We've all heard how expensive it is to start a winery, and that if you don't have the money, you need a lot of time to do it yourself.
Rick Moshin can tell you how much time. Twenty years after making his first wine and five years after beginning to build his Russian River Valley winery, Moshin feels like he's over the hump. Barely.
But it took 4? years to go from raw land to plans to permits to truck and tractor work, to welding, planting, painting, and dozens of other non-wine activities before Moshin Vineyards was finally a reality. And Rick did most of it himself.
Moshin, a former math instructor at San Jose State, made beer and even coffee-flavored wine decades ago in his garage, and "never gave a thought to becoming a commercial wine maker."
But he loved making wine and didn't eschew the dirty chores, so for years during summers he would work at the now-defunct Davis Bynum Winery, and fell in love with Sonoma County.

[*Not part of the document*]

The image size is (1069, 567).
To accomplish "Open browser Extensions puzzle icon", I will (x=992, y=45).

"I looked into the history of the area," he says, "and Russian River really had the stuff." He said the area grew superb pinot noir, but also gave wine makers a chance to make great zinfandel, merlot, and chardonnay. And many other grapes ripen with a distinctiveness that is hard to match in warmer regions.
Still, making wine wasn't on the agenda in the 1970s when he was making homemade wine and brokering grapes to other home wine makers.

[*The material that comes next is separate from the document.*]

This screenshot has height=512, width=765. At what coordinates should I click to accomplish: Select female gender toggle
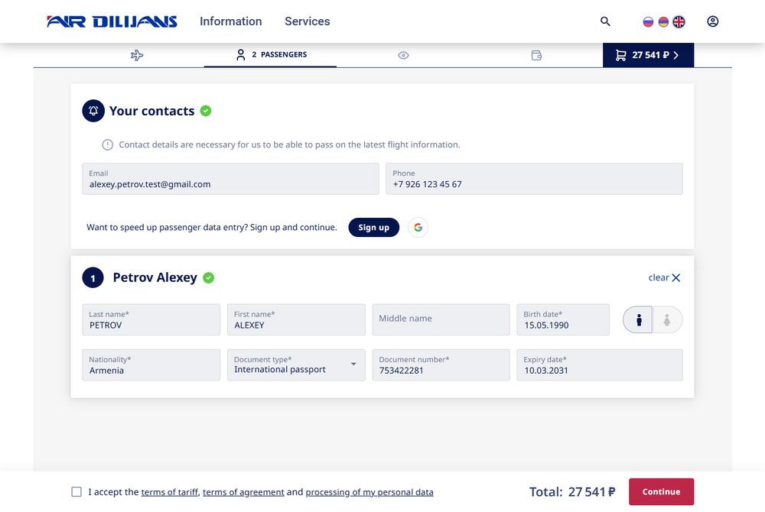click(667, 319)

In 1989, Moshin made his first commercial lot of wine. Making the wine at Bynum, alongside legendary wine maker Gary Farrell, infected him with a passion to make more. And he did for more than a decade, at wineries willing to lease him space.
However, he was commuting to Russian River Valley from his home near San Jose (a six-hour round trip), and at that time banks were not cooperative.
"I tried to get a loan to build the winery, but they wanted to see a business plan, and the companies I contacted were all too expensive. So I wrote my own," with the help of a software package.
For the design of the building, he designed a four-tier gravity-flow building on a hillside, so pinot noir wouldn't have to be pumped.
"The worst thing was getting permits for everything," he said.
Even then, banks were reluctant to help. "I went to six of them and no one would loan us the money, so I sold my house and bought a place up here where I could grow Pinot." That meant a reverse commute, from wine country to his job at San Jose.
Meanwhile, during every waking moment and each summer, Moshin did most of the work on the complex project -- digging, pouring concrete, and in short everything a winemaker hates.
His 10-acre pinot noir vineyard produced such good fruit, though, that he was able to sell most of it to prestigious wineries nearby.
And his own wines were being received with quiet acclaim. But his hummingbird-design label was still under the radar, in part because of small production and little promotion.
The first crush at the new winery building was 2005. Today the winery makes 8,000 cases of super-premium wines that are finally gaining traction.